Monday, November 17, 2014

Going to Stung Mean Chey 2nd Branch!

We chopped down a huge coconut tree for service this week! This young widow in our ward is starting to clear the little piece of land behind her house so she can start renting it out for some extra income.
Transfer calls last night! Like always transfer calls take forever to come. Elder Vore didn't call us till after lights out time at 9:30. Call finally came at like 9:35. Elder Vout will continue to serve here in Pochentong and guess who is coming to take his place? Elder Paramore!! He's been up in Kampung Thom this whole time. I actually haven't seen him since we arrived here in Cambodia. Elder Paramore and I are the only members in our entire group who have never seen each other in Cambodia. Everyone else met together last transfer day, but Elder Vout and I left the mission home early so I didn't get to see everyone. But I'll see Elder Paramore on Friday finally, so that's exciting.

As for me, I am transferring to the South Zone, Stung Mean Chey Second Branch to be more exact. That was my prediction before calls! I was like I'm either going to Tuk Thlaa (right next door to Pochentong) or I'm going to one of the branches in Stung Mean Chey (there's three branches). I'm actually going to be serving right next to the world famous "trash mountain", which is the area of Stung Mean Chey Third Branch. That was Elder Johnson's area right before he went to Pochentong. He was serving as zone leader over there in south zone at the time.  I'm super excited to go and serve there. My companion is going to be Elder Kim, who is currently serving there right now. All I know about Elder Kim is that he is Khmae. That's it. I'll be finding out a lot more about him starting this Friday though!

My feelings are really mixed about transfers. I'm going to miss Pochentong so much, I've grown so close with so many different people here, but I'm also excited to go and help in another part of the Lord's vineyard. It honestly is going to be nice to totally cut off all ties to my training and infancy and start again in a new area as a full-fledged missionary! I know that I will be able to see all of the members and everyone I care about dearly from Pochentong again! It's going to be such a wonderful occasion when we meet together after the glorious Judgment Day, and step forward to inherit "all that the Father hath" with each other. I look forward with anticipation to that day! But till then, I have more friends to make, and the Lord wants me to make them in Stung Mean Chey Second! I'm so grateful for a knowledge of the Plan of Salvation, because through it we know that there's no such thing as a true ending, as long as we hold out faithful till the end!

### EXERCISES
1. List every missionary the post refers to by the title "Elder," giving each name once.
2. Reproduce a passage of the post verbatim: begin at the words "We chopped down" and stop after the words "so that's exciting.".

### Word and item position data
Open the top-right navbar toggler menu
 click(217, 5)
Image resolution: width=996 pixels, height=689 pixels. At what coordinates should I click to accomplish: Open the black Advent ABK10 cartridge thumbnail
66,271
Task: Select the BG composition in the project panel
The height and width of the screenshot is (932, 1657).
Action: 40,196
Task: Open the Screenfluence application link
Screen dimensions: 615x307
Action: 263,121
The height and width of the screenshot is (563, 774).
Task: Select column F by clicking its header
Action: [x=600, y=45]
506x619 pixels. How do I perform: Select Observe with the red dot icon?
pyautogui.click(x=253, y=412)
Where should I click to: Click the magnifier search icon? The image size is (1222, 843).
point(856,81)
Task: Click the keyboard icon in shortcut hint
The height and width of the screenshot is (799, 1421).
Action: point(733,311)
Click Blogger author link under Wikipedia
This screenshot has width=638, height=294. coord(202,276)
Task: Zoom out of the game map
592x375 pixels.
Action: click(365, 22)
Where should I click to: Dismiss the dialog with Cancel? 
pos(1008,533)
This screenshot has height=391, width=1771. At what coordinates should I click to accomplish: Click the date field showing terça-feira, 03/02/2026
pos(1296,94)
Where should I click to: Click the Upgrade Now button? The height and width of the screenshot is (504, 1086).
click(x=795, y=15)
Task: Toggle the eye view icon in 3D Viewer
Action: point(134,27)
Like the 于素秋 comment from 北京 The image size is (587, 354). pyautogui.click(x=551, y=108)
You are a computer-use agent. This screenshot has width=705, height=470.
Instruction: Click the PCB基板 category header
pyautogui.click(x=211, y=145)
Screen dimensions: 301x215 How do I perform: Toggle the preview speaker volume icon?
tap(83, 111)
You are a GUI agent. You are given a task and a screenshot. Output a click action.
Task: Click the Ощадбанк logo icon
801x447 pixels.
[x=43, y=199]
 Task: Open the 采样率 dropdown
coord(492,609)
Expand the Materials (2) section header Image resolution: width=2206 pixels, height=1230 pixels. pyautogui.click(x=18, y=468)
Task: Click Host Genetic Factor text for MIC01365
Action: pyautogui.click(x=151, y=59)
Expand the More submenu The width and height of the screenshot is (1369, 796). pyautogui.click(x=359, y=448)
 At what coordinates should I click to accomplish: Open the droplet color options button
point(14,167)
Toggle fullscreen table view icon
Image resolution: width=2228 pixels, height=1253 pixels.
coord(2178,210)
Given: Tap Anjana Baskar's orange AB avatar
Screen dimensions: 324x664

### THE REPLIES
1. Elder Vore, Elder Vout, Elder Paramore, Elder Johnson, Elder Kim

2.
We chopped down a huge coconut tree for service this week! This young widow in our ward is starting to clear the little piece of land behind her house so she can start renting it out for some extra income.
Transfer calls last night! Like always transfer calls take forever to come. Elder Vore didn't call us till after lights out time at 9:30. Call finally came at like 9:35. Elder Vout will continue to serve here in Pochentong and guess who is coming to take his place? Elder Paramore!! He's been up in Kampung Thom this whole time. I actually haven't seen him since we arrived here in Cambodia. Elder Paramore and I are the only members in our entire group who have never seen each other in Cambodia. Everyone else met together last transfer day, but Elder Vout and I left the mission home early so I didn't get to see everyone. But I'll see Elder Paramore on Friday finally, so that's exciting.